47 thoughts on “#ClinicSpeak & #BeHuman: talking about death”
I was so relieved when I read Dr Aaron Boster's statement: you die with ms and not from ms. It gave me peace of mind. I love that guy! His passion for ms is immense.
Re: "you die with ms and not from ms" is what I would interpret as an alternative fact. Most people with MS (~75%) die from one of the complications of MS and/or its treatments (pneumonia, septicaemia, pulmonary embolus, suicide, PML, drowning, fall-related head injury, etc.). In addition, MS itself can directly cause death, for example a brain stem lesion in a vital area. Sudden death in MS is a well described condition.
I wish all Neuros were equally as brave to say this to their patients. I've lost count of the number of times I have been told "MS won't kill you".
Yes I've been told that too DrDoox.

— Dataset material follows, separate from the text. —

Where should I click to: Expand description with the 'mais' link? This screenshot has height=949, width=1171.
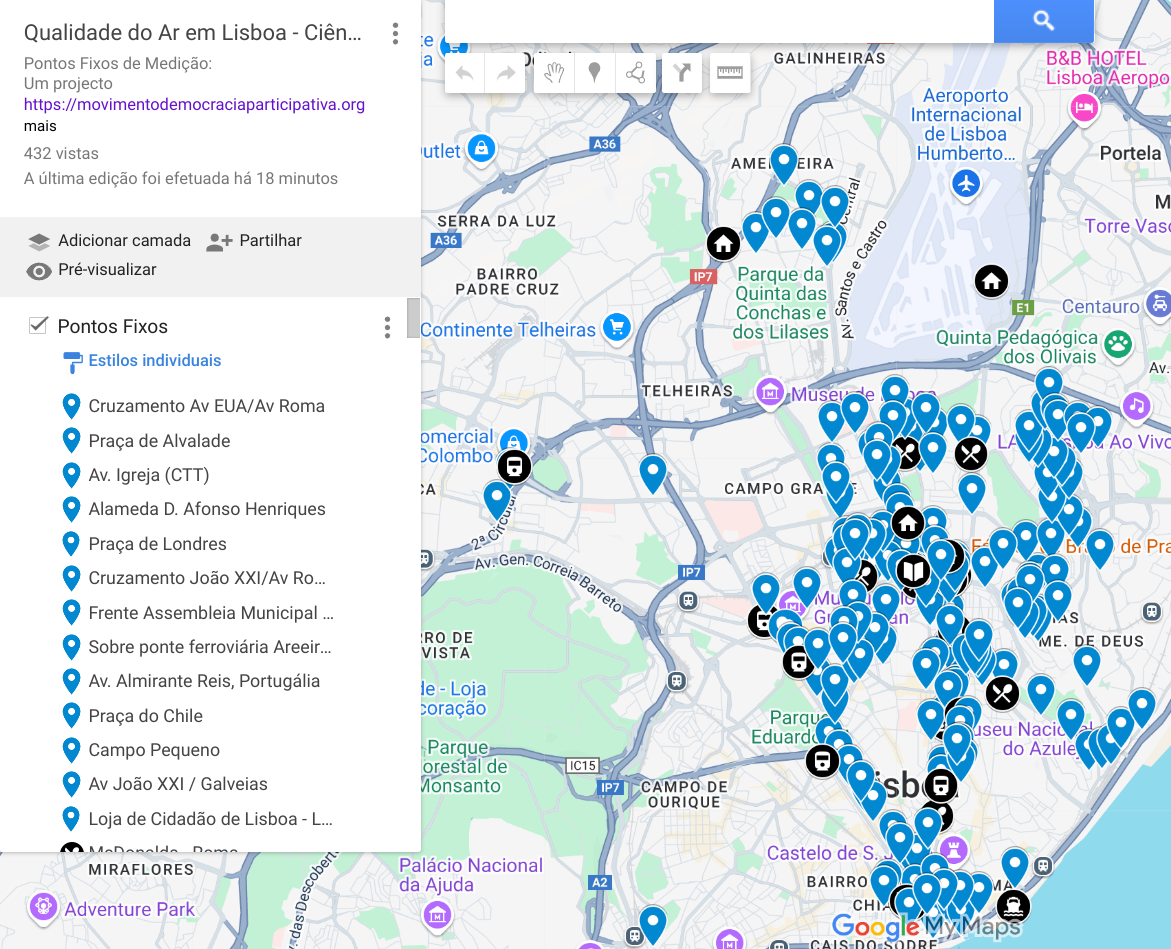(40, 126)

I know how extremely nasty a brain stem lesion can be.
There are also medics who get some sort of kick or power buzz out of upsetting patients, relating hard facts whilst remaining cold, callous and impersonal. I'm not talking Shipman, either.
Thanks for mentioning Dr Aaron Boster. I didn't know him. I enjoy(ed) listening to his talks.(thanks to prof. GG & team too of course 🙂
Everyone dies. I think it's important to think about, to talk about, to normalise. It will happen to all of us. With MS the dying part doesn't affect me nearly as much as hitting a point with the disease where I begin to lose my mental/physical function and have to stay there for who knows how long. I imagine in that sense, my feelings are not uncommon.If I had a doctor willing to just have an honest, non judgemental conversation about how best to "deal" with that, I imagine all parties might feel, more at ease?
Prof G are you saying Aaron Boster is factually incorrect?
Re: "Prof G are you saying Aaron Boster is factually incorrect?"No I am not. All I am highlighting is the observation you can interpret facts differently and this interpretation affects how you present them. It is the glass half-full or half-empty debate. This is why MouseDoctor suggested I buy rose-tinted glasses so that all my posts would come acrorss as if they had been scripted in La-La Land.
Sometimes ProfG it can seem that you're rather cavalier in how you post things, without putting them in context. I had previously learned that PwMS die some 7/8 years younger than the general population, but I had no previous awareness of sudden death and so I did a search on the basis of it being a 'well described condition' The first thing to come up was the Blog post from 2012 and so I now comprehend what it refers to, but can find nothing on numbers who die this way as a result of having MS. Or indeed information referencing it beyond 2011. I also found a summary of the Canadian study 2015 that states the average age of death for PwMS is 76 years, and most common cause of death is MS itself or complications related to the disease. But, without sounding like I want to be in denial, to what extent is this/will this be impacted by the DMTs now being used? I've just told my husband about sudden death and he asked 'Are you more likely to die in a car crash or should I be actively prepared for this possibility?' and my answer 'I don't know'
the thing about death is that no one can do it right. we all have different opinions and docs are constrained by their own fear (they are just human) – it is such a difficult topic. when someone makes an effort, at least they are putting it out there.but more important than that, to ease your fears – you are far more likely to die in a car crash then sudden death due to MS. It is far too early to know if DMTs will change MS mortality stats… we all hope for lack of anything better to do 🙂 My partner exercises, doesn't smoke but still enjoys the drinks and refuses to participate in 'mindfulness' in order to keep her brain healthy 😉
Cheery post for a Friday night. Not sure about the obsession about planning for death – when it happens it happens. Your post does expose a truth that MS is a killer disease. I've always found it difficult to reconcile the claim on MS society websites that "people don't die of MS", with the research which says that MSers lives are shortened by 8-10 years and research by own neuro is south London which showed that the average life expectancy after diagnosis was 30 years. I have known a number of people with MS die in their 50s and 60s suggesting my neuros research is more accurate. Talking about death with an MSer with late stage/terminal stages MS seems to be more about the neuro than the patient. At this stage of the disease the patient could quite rightly ask the neuro "why couldn't you have done more to help me?". A legitimate question given that neuros are so called experts in neurological disease. Just telling a patient to make sure they have a living will etc. seems a poor return given the cost of training a neuro and their salary cost. Let's hope that the next generation of MS patients get a better deal and the next generation of neuros can leave work each evening knowing they have changed patients' lives for the better, not just shrugging their shoulders and handing out glossy pamphlets proving details of funeral directors!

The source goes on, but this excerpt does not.